Prompted by state cuts for mental health services, Clark County commissioners on Tuesday worked with Cowlitz and Skamania counties to form the Southwest Washington Behavioral Health Regional Support Network.
If all goes forward as planned, the new network will be in effect Oct. 1. The Clark County Regional Support Network and Cowlitz County Regional Support Network will cease to exist. Skamania County does not have its own regional support network, which means residents sometimes have to go to Yakima or Spokane for services.
Mental health service providers such as Columbia River Mental Health, Lifeline and Community Services NW will keep their contracts, and there will be a need for expansion of services, said Vanessa Gaston, director of Clark County Community Services.
The approximately 40 employees who work for the current regional support networks in Clark and Cowlitz counties will be asked to apply for jobs with the new network, Gaston said.
Clark County Administrator Bill Barron said he doesn’t expect any current county employees will be out of a job.

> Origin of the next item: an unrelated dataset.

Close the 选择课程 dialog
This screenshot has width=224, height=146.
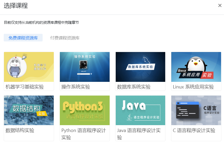[x=220, y=6]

Salary and benefits packages haven’t been decided, but Gaston said there will be a comparison with what employees earn in Clark and Cowlitz counties and what people earn for comparable jobs in the private sector. As the new network will be a quasi-governmental agency, there’s a chance employees who have been paying into the Public Employees Retirement System will be able to stay on the PERS plan, Gaston said, but no decisions have been made.

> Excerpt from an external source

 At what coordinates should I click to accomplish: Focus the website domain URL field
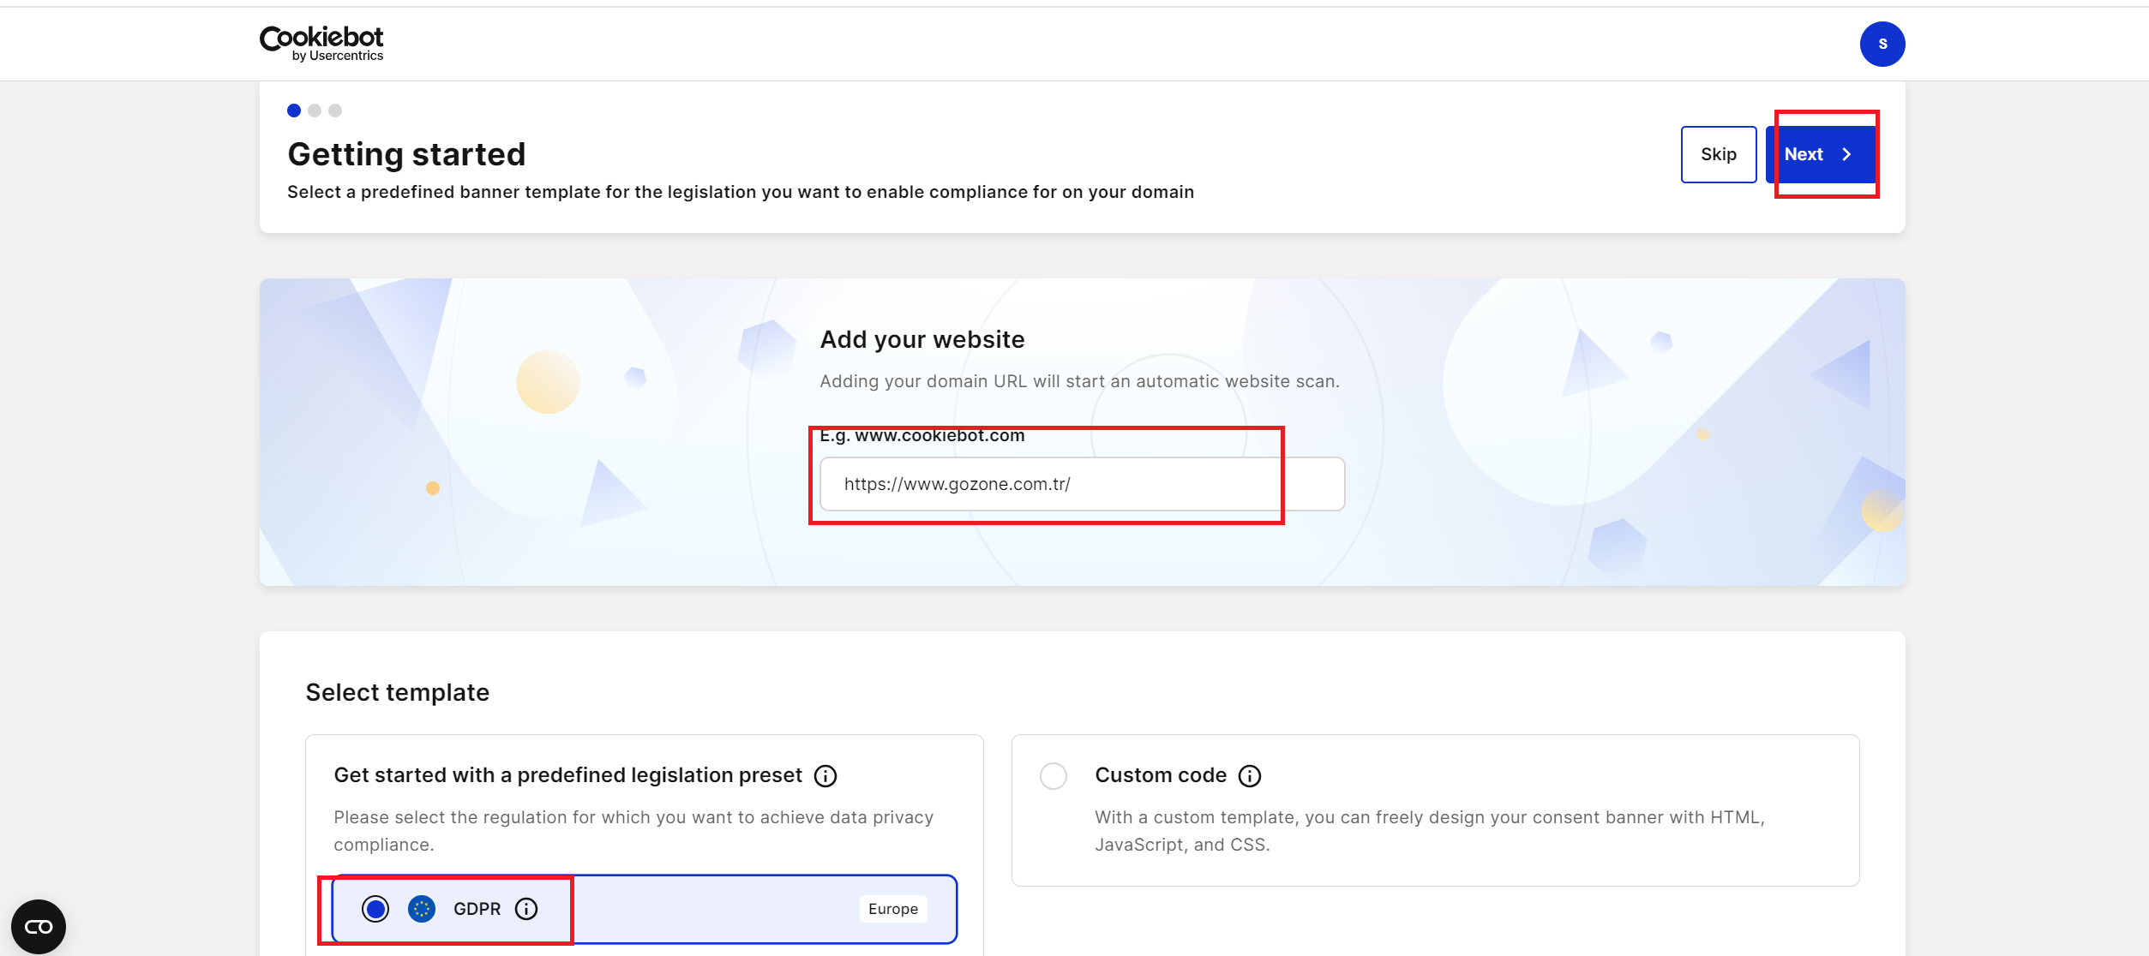point(1082,484)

The consolidation will save on administrative costs. Instead of multiple administrators, clinical directors and compliance monitors, who ensure Medicaid dollars are being spent properly, the new regional support network will have one of each.
It will rent space at the Clark County Center for Community Health on Fourth Plain Boulevard, where county employees who administer the current network already work.
The move comes after the state agreed to give counties the opportunity to best figure out how to reconfigure from 13 regional support networks to six.
The Department of Social and Health Services contracts with the networks to oversee delivery of mental health services for low-income adults and children.
The new network will have an annual budget of approximately $50 million, said Gaston. Most of that money comes from Medicaid, with other sources being the state’s general fund, mental health block grants and local funding.
Gaston said approximately 70,000 adults and children in Clark County, the most populous of the three counties, are eligible for services.
The new network’s governing board will have two members from each county, but the votes will be weighted to ensure proportionate representation. Clark County, however, will have to have buy-in from at least one of the smaller counties. Some circumstances, including the appointment of the network administrator, will require a unanimous vote.
All three county commissioners praised the new network as a more effective, efficient way to deliver services, and a handful of people who testified during public comment praised it, as well. A psychiatric nurse practitioner who works at PeaceHealth Southwest Medical Center said it’s not uncommon for Skamania County residents to show up. But under the state’s current configuration, it’s difficult to get their care authorized.
Likewise, Cowlitz County residents may currently have to go to Seattle for care they will now be able to receive in Vancouver.